By China Miéville
A writer I’d been meaning to read for some time. Darling of the modern scifi world. Unpronounceable name (mee-YAY-vill). Massive lefty. Genre tart. There’s little not to like here on the face of it.
And his writing’s not half bad. I’ve still only read the one book, Embassytown, but it had me totally gripped. Miéville’s startling originality glistens on every page. The set up is this: an outpost planet, on which humans have established an embassy to maintain relations with a unique alien species who don’t communicate like we do. Their language is a kind of truth-telling; they cannot lie. A select group of humans are trained to speak and therefore massage the diplomatic ties – until a new ambassador arrives and speaks in an ‘impossible’ way to the aliens. Suddenly, an entire way of living is threatened and revolution proceeds.
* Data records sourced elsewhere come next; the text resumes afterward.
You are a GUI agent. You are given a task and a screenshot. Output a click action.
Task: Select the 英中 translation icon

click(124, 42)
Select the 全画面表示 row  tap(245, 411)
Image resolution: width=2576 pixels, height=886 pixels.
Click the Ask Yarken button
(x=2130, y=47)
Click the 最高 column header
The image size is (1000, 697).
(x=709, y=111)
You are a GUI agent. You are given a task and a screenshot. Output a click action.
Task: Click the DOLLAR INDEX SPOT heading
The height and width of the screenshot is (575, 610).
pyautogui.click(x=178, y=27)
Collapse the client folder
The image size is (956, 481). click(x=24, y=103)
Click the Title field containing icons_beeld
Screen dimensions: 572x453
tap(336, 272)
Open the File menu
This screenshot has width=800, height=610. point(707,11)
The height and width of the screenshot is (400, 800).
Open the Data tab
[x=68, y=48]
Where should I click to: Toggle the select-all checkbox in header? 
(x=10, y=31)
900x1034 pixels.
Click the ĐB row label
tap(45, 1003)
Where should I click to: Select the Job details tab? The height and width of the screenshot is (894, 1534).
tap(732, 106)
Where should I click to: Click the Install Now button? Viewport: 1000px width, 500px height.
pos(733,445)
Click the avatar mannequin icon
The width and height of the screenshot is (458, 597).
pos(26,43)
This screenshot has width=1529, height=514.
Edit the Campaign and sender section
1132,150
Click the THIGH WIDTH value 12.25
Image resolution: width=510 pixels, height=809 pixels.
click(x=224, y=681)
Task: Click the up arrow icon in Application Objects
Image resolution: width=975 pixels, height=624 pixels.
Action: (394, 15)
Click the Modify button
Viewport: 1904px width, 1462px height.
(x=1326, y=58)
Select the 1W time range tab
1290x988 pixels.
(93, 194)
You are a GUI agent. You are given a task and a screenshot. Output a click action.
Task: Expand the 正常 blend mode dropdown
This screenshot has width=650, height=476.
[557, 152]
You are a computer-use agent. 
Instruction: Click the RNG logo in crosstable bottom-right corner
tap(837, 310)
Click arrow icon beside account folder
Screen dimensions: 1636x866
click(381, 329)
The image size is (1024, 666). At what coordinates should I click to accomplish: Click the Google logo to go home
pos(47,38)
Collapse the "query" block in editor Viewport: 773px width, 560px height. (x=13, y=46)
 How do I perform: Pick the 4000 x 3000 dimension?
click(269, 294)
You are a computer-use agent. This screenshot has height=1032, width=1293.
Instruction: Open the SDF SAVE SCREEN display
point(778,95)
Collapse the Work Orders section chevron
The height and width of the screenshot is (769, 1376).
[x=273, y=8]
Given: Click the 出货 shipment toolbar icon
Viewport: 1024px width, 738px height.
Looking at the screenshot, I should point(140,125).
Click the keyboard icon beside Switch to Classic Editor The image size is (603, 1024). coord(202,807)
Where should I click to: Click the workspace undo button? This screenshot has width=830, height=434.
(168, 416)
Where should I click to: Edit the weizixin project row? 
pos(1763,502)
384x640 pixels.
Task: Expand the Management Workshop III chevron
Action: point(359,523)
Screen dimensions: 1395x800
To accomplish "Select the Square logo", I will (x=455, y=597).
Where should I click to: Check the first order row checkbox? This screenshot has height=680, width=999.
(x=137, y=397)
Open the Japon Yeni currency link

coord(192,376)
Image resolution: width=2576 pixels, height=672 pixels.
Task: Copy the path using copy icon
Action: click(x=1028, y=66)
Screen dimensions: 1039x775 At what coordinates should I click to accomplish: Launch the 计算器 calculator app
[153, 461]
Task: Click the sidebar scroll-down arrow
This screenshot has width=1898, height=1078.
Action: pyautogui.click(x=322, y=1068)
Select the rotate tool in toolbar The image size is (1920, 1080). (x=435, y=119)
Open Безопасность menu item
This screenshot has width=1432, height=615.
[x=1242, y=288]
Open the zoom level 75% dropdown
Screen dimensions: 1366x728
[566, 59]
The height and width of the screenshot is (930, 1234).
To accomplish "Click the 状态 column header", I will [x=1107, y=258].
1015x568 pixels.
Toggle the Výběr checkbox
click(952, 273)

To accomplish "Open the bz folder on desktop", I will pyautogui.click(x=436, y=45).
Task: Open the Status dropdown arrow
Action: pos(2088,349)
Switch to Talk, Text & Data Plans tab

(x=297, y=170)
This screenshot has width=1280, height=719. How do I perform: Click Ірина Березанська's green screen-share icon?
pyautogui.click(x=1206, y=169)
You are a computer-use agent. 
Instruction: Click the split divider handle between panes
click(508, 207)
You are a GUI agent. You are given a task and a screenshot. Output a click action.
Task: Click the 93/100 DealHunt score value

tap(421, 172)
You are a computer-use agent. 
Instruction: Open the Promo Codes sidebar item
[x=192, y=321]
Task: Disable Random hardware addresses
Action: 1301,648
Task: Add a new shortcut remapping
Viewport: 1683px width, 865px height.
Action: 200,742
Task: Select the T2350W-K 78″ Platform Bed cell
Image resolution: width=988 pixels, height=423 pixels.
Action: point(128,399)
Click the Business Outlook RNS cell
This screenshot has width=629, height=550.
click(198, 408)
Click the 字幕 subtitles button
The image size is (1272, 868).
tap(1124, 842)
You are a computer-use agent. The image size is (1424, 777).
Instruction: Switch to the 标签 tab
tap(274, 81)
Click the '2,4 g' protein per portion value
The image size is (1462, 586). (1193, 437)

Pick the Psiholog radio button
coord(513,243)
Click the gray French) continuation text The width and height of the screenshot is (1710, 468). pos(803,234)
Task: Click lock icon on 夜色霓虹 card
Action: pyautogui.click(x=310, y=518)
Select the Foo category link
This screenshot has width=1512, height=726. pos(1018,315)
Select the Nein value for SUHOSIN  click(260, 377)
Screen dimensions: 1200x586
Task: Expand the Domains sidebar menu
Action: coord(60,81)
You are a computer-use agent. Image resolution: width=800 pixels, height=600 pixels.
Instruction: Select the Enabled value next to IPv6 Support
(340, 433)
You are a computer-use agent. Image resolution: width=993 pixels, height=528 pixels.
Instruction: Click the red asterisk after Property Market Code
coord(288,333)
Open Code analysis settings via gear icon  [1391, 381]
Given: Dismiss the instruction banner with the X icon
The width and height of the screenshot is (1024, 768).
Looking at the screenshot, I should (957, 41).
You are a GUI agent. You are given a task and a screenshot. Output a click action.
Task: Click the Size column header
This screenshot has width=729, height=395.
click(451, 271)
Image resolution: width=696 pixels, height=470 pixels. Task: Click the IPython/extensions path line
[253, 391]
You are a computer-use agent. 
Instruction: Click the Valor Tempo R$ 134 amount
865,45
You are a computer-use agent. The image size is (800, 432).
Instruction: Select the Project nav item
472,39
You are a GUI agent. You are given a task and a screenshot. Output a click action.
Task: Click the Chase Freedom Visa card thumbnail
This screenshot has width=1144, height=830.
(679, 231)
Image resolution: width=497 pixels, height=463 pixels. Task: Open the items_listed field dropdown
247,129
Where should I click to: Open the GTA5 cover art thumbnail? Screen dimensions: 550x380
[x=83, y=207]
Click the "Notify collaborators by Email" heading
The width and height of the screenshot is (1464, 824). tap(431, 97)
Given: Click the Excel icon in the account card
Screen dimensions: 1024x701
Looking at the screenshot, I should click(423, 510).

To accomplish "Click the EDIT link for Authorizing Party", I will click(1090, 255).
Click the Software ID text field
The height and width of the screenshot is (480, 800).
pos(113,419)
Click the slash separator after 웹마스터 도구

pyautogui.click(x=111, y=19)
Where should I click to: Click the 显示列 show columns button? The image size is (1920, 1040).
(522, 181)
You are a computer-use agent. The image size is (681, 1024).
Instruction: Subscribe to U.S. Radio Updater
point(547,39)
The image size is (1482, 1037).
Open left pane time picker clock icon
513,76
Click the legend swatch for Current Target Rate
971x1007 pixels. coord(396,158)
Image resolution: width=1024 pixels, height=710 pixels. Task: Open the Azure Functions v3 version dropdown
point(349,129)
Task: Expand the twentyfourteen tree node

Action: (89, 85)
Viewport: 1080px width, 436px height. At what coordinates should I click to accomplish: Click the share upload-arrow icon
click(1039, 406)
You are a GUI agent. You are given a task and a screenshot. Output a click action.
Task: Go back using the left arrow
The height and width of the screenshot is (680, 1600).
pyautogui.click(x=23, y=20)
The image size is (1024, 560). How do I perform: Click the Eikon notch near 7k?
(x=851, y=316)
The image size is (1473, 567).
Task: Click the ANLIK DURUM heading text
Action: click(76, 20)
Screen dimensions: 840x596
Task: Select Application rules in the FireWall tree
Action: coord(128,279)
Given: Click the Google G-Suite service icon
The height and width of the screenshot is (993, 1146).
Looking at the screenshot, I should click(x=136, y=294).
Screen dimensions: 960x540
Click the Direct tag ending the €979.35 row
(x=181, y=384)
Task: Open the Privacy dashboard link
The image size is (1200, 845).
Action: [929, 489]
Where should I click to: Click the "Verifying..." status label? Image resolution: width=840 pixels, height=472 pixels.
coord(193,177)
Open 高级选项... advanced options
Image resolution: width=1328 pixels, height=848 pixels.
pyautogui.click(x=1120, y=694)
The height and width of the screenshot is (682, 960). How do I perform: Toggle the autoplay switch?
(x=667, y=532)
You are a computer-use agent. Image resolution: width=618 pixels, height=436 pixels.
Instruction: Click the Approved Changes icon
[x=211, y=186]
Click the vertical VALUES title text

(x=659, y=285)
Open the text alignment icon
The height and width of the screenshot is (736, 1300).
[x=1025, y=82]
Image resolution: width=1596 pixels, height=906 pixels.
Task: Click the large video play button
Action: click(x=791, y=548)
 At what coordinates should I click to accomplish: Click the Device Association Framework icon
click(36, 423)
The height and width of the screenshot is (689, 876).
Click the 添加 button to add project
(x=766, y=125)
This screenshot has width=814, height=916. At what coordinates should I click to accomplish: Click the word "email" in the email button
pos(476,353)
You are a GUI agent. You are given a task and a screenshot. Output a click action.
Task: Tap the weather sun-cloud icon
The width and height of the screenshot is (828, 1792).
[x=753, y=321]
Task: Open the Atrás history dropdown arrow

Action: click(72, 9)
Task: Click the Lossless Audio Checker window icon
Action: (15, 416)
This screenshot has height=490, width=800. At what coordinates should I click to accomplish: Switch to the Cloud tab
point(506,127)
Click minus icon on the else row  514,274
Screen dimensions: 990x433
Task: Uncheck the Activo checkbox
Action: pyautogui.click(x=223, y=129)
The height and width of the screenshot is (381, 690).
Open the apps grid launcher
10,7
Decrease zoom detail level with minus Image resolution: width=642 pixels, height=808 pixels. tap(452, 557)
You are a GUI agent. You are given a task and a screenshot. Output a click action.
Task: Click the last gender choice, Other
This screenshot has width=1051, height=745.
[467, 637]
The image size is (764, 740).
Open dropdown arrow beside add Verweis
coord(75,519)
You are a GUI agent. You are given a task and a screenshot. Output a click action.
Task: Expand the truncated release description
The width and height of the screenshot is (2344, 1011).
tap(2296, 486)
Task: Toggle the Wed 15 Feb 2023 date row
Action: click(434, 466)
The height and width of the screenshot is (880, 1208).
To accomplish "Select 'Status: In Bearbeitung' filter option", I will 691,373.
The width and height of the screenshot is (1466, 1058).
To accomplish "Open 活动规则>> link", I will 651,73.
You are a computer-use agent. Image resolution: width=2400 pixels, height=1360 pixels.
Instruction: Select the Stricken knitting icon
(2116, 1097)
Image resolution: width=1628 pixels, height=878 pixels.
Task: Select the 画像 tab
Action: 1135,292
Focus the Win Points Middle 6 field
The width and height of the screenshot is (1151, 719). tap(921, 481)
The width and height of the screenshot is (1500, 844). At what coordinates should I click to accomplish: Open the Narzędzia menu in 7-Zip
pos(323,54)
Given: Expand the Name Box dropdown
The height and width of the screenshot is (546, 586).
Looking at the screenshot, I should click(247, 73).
This theme of communication is at the core of Embassytown. The story is so unnerving that it both changes your perception of reality and makes you question whether the way we communicate could ever be different. When you start to think about that, your brain starts to bend a bit, doesn’t it? The great thing about Miéville is that he’s not just all concept. He’s got characters too: emotions, arcs, believable actions leading from one another.
And the best thing about him as far as I’m concerned is that there’s a wealth of his work just waiting for me to penetrate it.